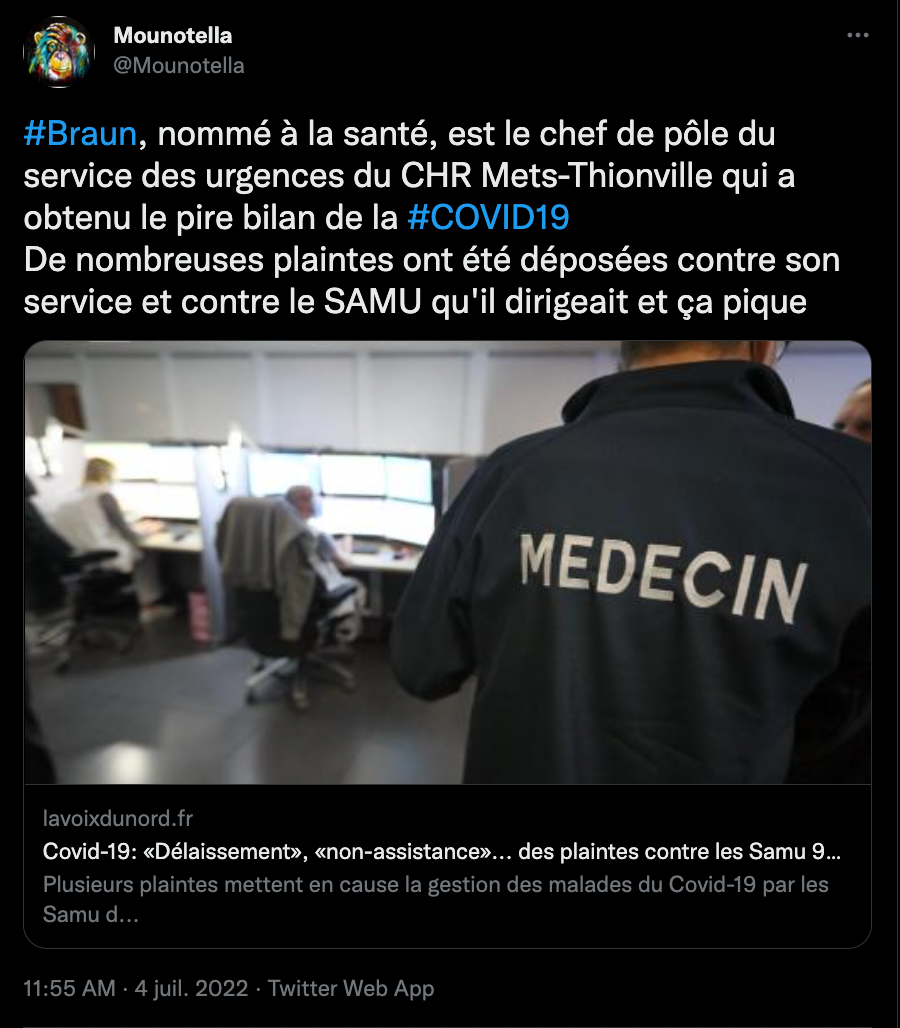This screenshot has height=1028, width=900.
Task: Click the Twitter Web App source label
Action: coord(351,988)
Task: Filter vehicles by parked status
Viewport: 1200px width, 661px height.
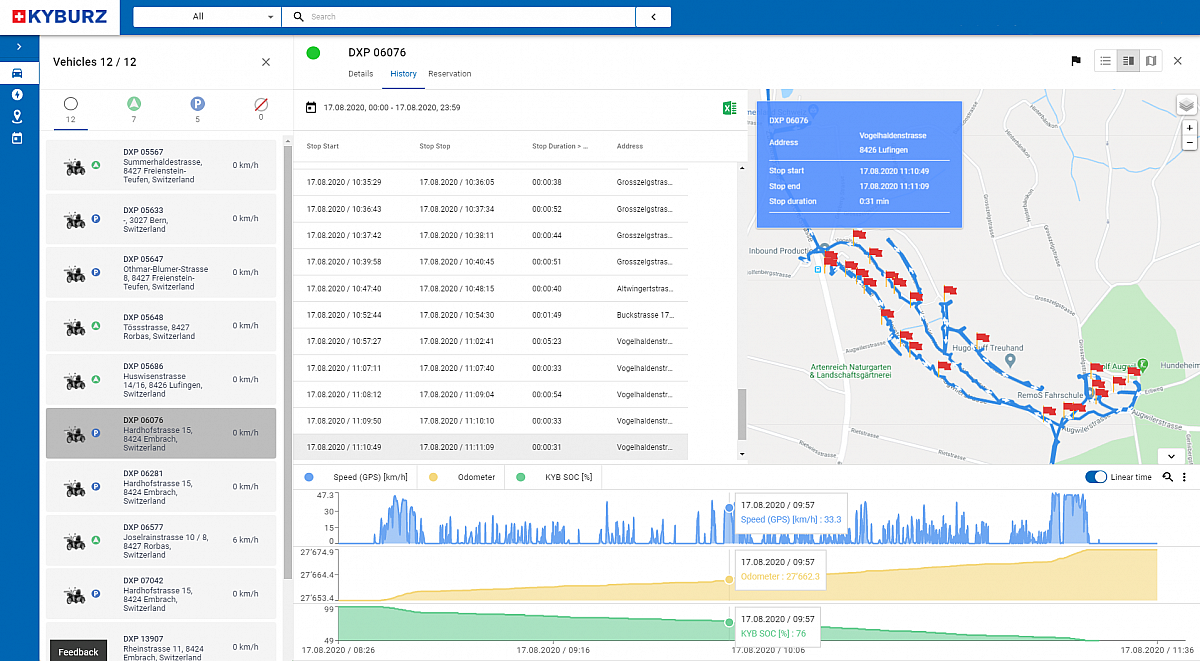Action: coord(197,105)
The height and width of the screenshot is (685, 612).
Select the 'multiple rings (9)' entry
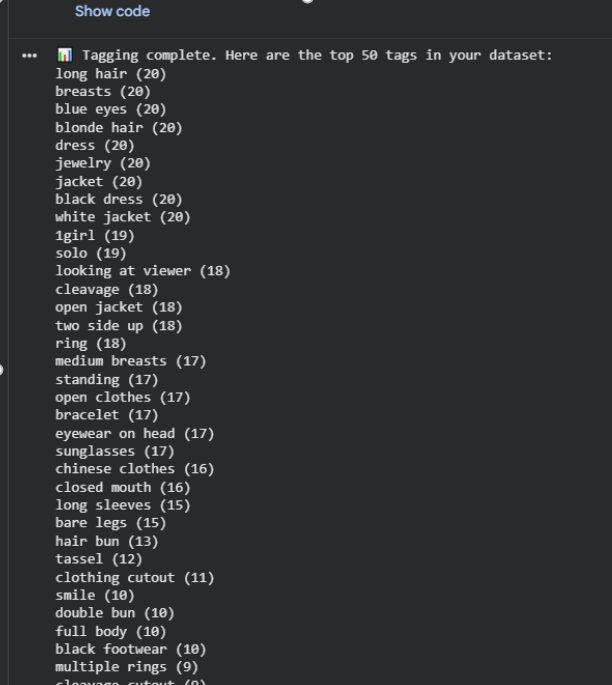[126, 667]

---

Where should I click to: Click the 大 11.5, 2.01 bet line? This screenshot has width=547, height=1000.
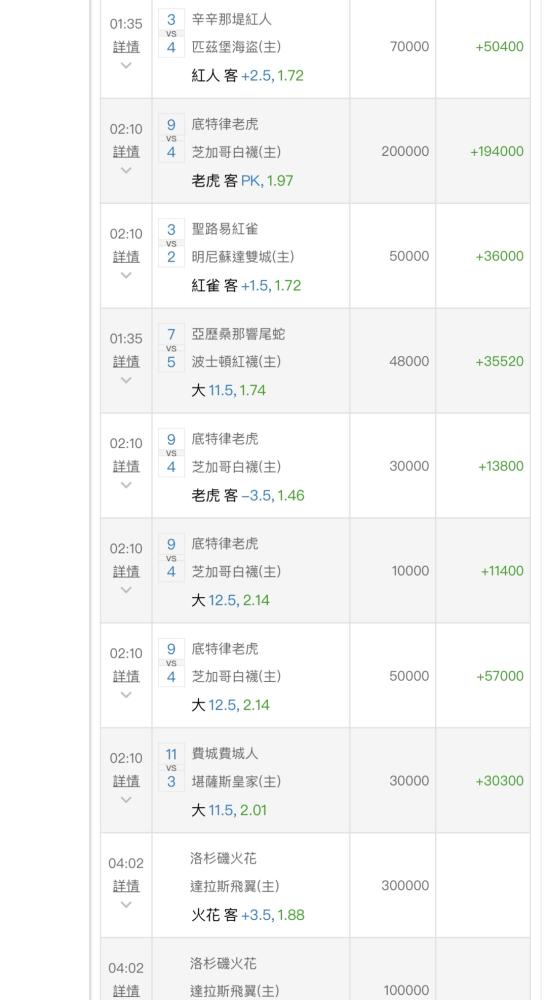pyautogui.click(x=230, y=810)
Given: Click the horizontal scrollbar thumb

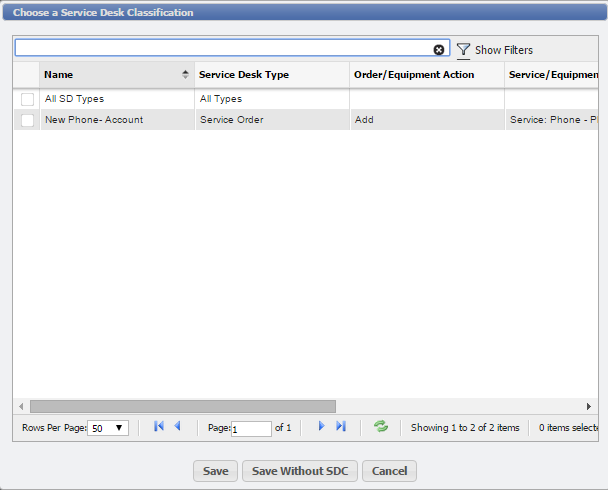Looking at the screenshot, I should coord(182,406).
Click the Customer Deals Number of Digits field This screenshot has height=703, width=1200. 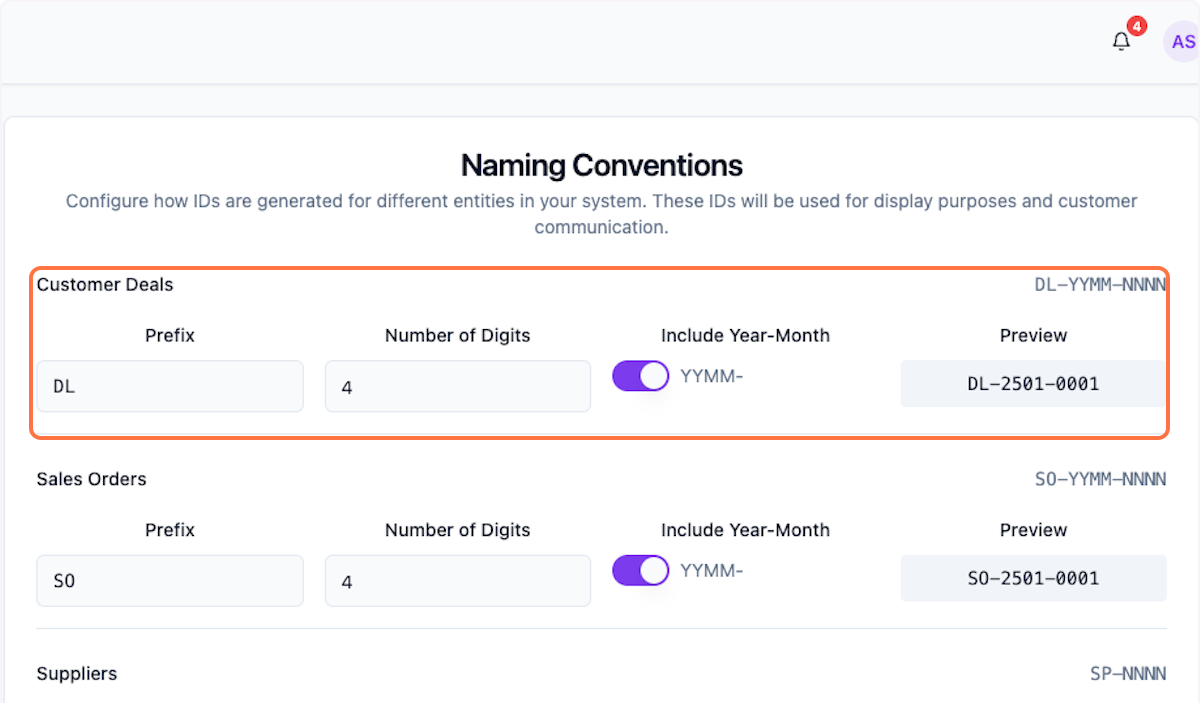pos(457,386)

---

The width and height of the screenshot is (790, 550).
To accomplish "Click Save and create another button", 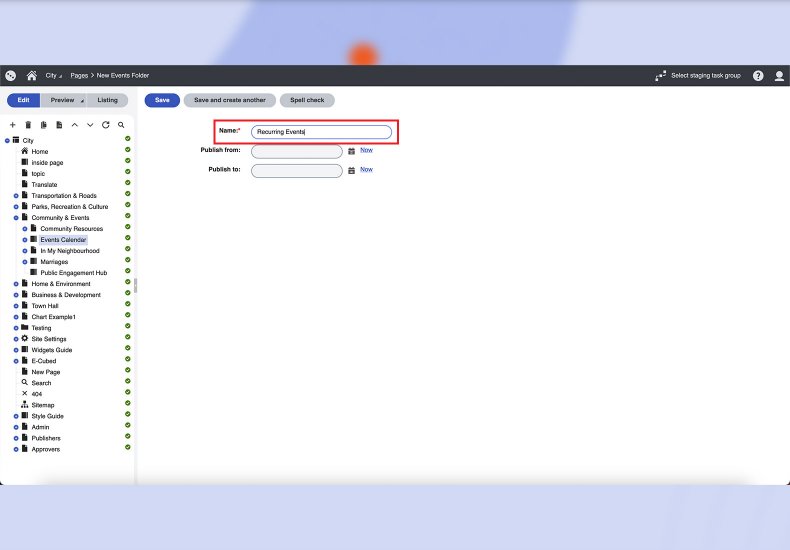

---

**What the task asks**
Give again the stretch of the entries above that begins at the line with "The width and" and ends at the line with "Save and create", word for word, with no pictures.

**Exercise solution**
The width and height of the screenshot is (790, 550).
To accomplish "Click Save and create another button", 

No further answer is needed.